What you are asked to do: Can you rewrite the part that opens with the line containing "Identify the location" and closes with the line containing "center [536, 392].", swapping "location" for "position" and leaving everything else unchanged?

(Stored items from a collection)
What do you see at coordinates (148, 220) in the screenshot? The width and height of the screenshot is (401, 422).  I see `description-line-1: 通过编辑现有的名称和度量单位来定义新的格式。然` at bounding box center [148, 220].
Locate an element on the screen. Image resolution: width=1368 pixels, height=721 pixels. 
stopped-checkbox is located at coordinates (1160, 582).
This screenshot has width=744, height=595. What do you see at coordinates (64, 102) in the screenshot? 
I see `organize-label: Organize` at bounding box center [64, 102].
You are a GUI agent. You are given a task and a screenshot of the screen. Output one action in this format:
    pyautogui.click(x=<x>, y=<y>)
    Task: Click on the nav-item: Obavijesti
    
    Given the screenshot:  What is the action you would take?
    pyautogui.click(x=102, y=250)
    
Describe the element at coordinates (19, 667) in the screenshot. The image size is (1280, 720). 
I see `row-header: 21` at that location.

...

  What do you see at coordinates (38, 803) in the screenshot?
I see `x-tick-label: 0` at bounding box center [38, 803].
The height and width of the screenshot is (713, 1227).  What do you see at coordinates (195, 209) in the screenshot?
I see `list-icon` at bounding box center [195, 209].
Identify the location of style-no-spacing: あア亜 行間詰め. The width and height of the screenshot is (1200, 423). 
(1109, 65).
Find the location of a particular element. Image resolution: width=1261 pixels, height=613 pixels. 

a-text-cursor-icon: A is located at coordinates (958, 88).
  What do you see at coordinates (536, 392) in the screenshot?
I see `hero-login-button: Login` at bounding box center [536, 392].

Written solution:
Identify the position of style-no-spacing: あア亜 行間詰め. The width and height of the screenshot is (1200, 423). 
(1109, 65).
Find the position of a particular element. Image resolution: width=1261 pixels, height=613 pixels. 

a-text-cursor-icon: A is located at coordinates (958, 88).
  What do you see at coordinates (536, 392) in the screenshot?
I see `hero-login-button: Login` at bounding box center [536, 392].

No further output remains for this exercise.